Part of this week’s podcast was obsolete before I even started editing it, as we recorded on Sunday before all the official announcements about the 20th anniversary tour.  However, we did touch on some of the early rumors as well as the If All Goes Wrong DVD features and everyone’s favorite cryptic multimedia mash-up: the Machina Mystery.

Listen to the whole show (1:08:24)

(download)(iTunes)

This week’s topics:

Panelists
-Chris, Jason, Jill, and Andrew

News
-The 20th anniversary tour rumors begin with two dates in Los Angeles.  Is the band playing smaller venues by choice or necessity? (5:45)

-Another since-confirmed rumor: Smashing Pumpkins join the Bridge School Benefit for a third time.  Will we hear an acoustic rendition of G.L.O.W.?  Plus, Andrew tells us how small children react to Marilyn Manson. (4:32)

-The features and setlist of If All Goes Wrong are released, and we’re generally stoked.  Are any of us in the Ghost Children featurette?  Jill expresses her love for The Crying Tree of Mercury. (16:36)

-Billy’s interview in EQ magazine is published online.  Is there a musical genre that the next Pumpkins album won’t be influenced by? (11:41)

In-Depth Discussion
-We take on the Machina Mystery and its reception by the public after the recent series of articles on sp.com on the topic.  Eerie parallels between Machina and Nine Inch Nails’ Year Zero abound. (21:38)

This Week in Pumpkins History
-The Pumpkins appear on Saturday Night Live and show off their acting chops. (3:22)

Song of the Week
-Age of Innocence, October 31st, 1999

One thing we didn’t have time to discuss during our talk of the Machina Mystery: If D’Arcy hadn’t quit and the band went through with the plan to be “in character” throughout the album’s release and tour, would the public’s reaction to the album have been any different?  Feel free to posit your theories in the comments.

ch6/the story of Machina (so what could I do but try to finish)

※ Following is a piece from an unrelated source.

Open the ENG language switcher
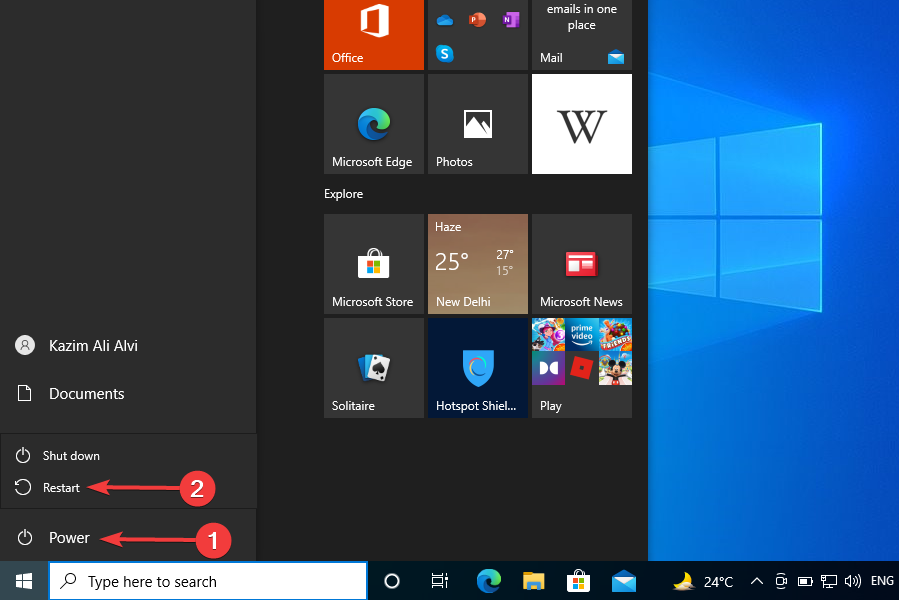This screenshot has height=600, width=899. (882, 581)
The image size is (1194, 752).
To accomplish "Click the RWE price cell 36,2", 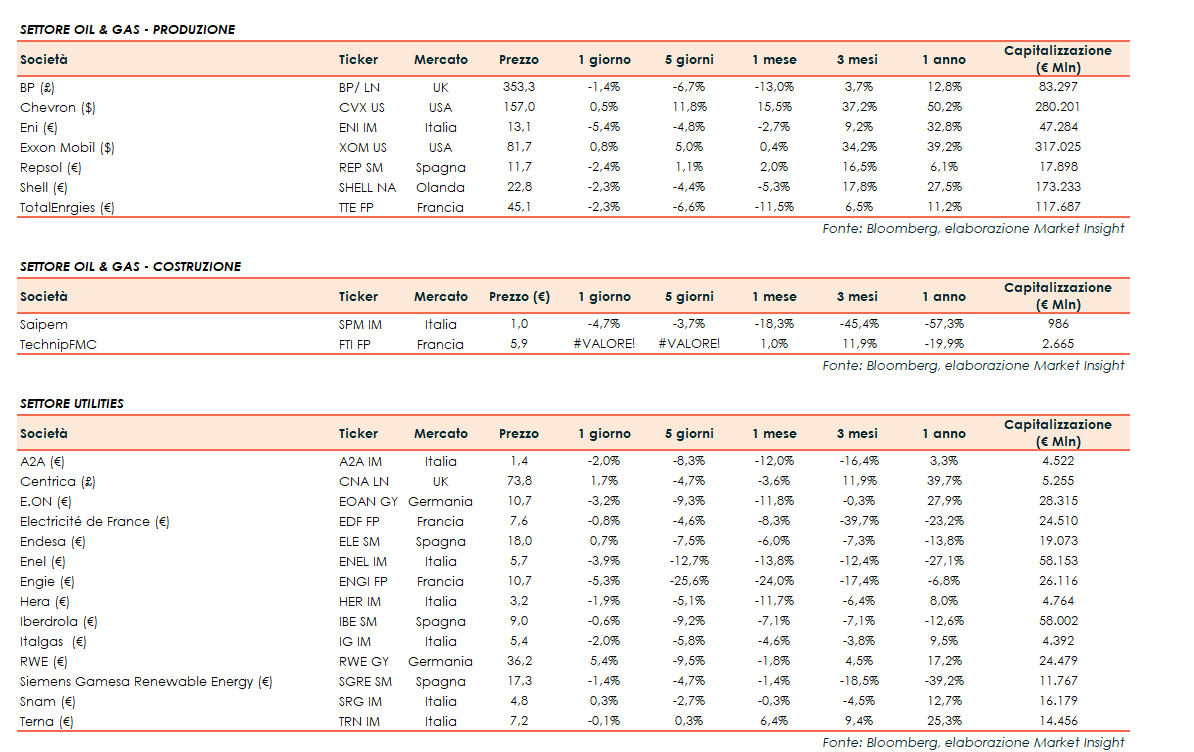I will 518,661.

Friday, September 12th, 2008

SmashingPumpkins.com writer Supervajra, in a third piece on the Machina band-imitates-band concept, elicits this reminiscence from Billy Corgan:

When the re-formed band agreed to the concept in october of 1998 as a way to bring the band to a close, everyone agreed to “play their part’ all the way down the line. I never envisioned that D’arcy would leave in April of ‘99, and that subsequently the 3 of us would try to finish. This put a stress obviously on the full integrity of the project. Because it was connected to the band not only bringing the music to fruition fully, but also the public component of being in character. I ended up in a broken band with a half-ass enthusiasm towards finishing a project already started…

Being bullheaded I pushed on, underestimating the strain it put on me to try to finish something I was no longer sure of. The songs were all written TO the concept, so what could I do but try to finish. I almost abandoned the entire project half-way thru. It took every fibre of my being to just not quit then and there in the middle of it. Jimmy wasn’t in the best state and James was, well, being James. The only reason I finished it was because I wanted off what had by then become a horrible label. And before anyone cries sell out + $, know that if I had disbanded the group then I would have gotten all the $ on the record and or shelved it and done whatever I wanted to instead music wise. I was the only person who could be held to the deal. James and Jimmy would have walked away free as birds, not only of the group but the contract as well. It was the last record of the deal, and that played into how it all went down.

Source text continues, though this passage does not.